Color of the liquid is yellowish. So i think it means Iron is Fe++ form also? 

 Any comment?

thank you


----------



## dw1305 (10 Jan 2010)

Hi all,
Fulvic acid is another name for/part of the humic acid complexes. The yellow colour suggests it is Fe3+ (ferric), but it sounds like the iron isn't fully chelated. Ferrous compounds (Fe2+) are very pale green. Try making up a solution of 100ppm or similar, and oxidising it with an air line and diffuser, it should go an opaque rusty colour and be "frothy".
cheers Darrel


----------



## emreutku (10 Jan 2010)

Thank you darrel,

I am sorry for misinformation of color, here is original color of liquid iron sol; pinky







two glasses, about 1000ppm fe, i open new air stone






after two hours with air stone
there was white precipitations in one glass.
But there was no color change.


----------



## dw1305 (11 Jan 2010)

Hi all,
I'm not sure, the iron isn't oxidised, but it is not a product I've used.

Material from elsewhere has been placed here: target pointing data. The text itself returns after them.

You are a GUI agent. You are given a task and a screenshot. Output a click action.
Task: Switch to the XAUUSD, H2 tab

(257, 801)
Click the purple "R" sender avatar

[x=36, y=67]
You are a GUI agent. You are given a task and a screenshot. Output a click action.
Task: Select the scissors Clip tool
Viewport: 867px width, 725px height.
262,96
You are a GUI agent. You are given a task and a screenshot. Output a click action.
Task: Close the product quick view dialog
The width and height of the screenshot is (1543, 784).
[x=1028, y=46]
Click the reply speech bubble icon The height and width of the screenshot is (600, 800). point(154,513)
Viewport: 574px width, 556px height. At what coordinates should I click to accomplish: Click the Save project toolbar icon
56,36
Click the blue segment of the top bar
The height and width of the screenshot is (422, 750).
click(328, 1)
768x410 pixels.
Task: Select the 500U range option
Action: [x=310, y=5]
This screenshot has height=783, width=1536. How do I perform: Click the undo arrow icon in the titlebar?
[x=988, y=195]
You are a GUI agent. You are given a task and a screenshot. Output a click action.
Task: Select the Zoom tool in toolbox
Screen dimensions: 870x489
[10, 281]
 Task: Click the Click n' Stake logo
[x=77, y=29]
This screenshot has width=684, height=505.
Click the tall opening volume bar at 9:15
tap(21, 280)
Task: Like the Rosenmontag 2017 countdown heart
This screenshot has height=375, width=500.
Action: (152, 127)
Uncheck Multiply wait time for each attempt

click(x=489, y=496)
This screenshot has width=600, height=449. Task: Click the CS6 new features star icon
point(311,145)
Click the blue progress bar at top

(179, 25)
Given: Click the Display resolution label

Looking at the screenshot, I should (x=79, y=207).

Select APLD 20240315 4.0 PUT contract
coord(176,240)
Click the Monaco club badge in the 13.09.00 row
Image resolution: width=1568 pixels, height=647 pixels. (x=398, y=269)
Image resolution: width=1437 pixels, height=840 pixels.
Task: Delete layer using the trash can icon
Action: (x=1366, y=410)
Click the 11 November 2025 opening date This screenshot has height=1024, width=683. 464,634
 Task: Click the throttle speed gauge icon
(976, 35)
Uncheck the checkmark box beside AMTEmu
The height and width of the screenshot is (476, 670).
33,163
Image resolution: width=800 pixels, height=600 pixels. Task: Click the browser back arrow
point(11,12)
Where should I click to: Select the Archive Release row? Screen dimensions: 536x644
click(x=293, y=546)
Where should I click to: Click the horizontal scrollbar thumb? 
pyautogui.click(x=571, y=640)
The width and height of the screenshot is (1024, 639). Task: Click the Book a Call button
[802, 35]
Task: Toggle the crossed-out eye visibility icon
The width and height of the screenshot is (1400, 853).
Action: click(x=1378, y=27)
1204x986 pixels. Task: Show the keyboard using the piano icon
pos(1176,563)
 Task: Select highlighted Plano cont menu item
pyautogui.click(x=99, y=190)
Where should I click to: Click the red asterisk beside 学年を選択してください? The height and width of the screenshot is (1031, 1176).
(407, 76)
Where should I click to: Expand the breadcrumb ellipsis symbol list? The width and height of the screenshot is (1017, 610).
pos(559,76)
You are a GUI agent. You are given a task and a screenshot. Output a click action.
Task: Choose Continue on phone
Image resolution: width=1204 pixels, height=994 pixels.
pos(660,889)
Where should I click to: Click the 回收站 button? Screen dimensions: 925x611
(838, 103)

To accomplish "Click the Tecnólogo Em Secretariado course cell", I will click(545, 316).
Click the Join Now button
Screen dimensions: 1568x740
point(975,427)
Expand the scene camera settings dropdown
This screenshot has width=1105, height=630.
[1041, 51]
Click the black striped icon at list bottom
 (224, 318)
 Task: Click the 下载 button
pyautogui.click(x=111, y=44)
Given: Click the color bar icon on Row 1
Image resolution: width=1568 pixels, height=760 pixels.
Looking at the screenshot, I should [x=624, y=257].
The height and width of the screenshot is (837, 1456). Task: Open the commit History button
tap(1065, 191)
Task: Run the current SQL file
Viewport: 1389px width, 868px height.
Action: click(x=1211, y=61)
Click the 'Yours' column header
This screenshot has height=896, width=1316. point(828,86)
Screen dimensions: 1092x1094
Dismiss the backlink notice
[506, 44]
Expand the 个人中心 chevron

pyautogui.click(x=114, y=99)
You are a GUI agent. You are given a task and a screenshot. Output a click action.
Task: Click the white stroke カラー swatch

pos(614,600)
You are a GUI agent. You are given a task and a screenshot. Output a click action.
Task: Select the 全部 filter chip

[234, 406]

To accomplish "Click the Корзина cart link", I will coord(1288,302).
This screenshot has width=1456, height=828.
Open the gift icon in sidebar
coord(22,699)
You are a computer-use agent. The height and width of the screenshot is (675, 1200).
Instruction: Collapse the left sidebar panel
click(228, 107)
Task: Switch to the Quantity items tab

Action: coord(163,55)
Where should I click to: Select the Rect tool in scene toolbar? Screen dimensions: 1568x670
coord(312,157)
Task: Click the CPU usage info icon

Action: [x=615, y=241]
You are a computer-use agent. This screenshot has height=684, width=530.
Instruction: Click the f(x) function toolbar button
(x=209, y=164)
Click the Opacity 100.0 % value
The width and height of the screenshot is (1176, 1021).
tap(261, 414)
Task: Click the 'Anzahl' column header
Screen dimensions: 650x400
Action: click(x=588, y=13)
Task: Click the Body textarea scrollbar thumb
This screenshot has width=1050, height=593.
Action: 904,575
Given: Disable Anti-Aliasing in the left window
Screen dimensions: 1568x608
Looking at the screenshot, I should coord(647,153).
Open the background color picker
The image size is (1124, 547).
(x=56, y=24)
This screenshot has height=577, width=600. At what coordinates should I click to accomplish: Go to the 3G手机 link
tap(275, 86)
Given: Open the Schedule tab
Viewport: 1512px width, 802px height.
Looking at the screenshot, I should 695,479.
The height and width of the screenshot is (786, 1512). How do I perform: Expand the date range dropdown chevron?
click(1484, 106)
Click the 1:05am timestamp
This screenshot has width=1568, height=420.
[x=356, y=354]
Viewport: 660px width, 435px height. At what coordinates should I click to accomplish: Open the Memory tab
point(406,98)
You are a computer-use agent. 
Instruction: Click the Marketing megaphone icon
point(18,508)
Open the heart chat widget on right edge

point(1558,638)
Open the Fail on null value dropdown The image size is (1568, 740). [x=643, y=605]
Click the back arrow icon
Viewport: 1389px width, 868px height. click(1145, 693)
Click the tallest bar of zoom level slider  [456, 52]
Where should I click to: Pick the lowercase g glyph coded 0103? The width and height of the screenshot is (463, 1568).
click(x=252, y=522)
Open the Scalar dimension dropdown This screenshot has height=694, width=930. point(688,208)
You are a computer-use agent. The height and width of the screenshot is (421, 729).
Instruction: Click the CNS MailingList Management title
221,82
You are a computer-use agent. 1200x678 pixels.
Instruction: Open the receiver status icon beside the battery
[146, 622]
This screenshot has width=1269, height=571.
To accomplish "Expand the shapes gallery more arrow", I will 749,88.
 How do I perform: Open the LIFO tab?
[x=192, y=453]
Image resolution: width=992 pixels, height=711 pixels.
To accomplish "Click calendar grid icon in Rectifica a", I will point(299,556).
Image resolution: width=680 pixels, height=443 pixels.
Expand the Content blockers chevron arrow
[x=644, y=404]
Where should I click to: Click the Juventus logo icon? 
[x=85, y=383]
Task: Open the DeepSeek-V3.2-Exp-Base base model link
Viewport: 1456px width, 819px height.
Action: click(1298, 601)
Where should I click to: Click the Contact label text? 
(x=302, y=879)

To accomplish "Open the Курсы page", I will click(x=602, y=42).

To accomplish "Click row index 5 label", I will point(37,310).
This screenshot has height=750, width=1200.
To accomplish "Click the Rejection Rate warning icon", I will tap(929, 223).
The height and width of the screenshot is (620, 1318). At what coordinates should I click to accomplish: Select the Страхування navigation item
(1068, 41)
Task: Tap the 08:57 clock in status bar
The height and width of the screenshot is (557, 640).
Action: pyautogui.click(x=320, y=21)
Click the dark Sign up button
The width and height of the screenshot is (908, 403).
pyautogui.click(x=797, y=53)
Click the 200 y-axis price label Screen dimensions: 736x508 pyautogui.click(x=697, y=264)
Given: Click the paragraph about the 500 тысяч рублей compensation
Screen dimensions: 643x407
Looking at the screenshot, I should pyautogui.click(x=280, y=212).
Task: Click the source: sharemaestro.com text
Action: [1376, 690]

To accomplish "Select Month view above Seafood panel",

I had a look at http://www.viresco-uk.com/information/horticultural_humate_products.asp, but it contains a lot of "pseudoscience" and implications , but not a lot of facts.

I don't think it can do any harm, but it may well be less efficient than EDTA  in keeping the iron chelated. I'd try it diluted to give 0.2 ppm Fe in the tank and see what happens.

cheers Darrel


----------



## chuangxin (21 Sep 2012)

Thanks for posting the information guys  :idea:


----------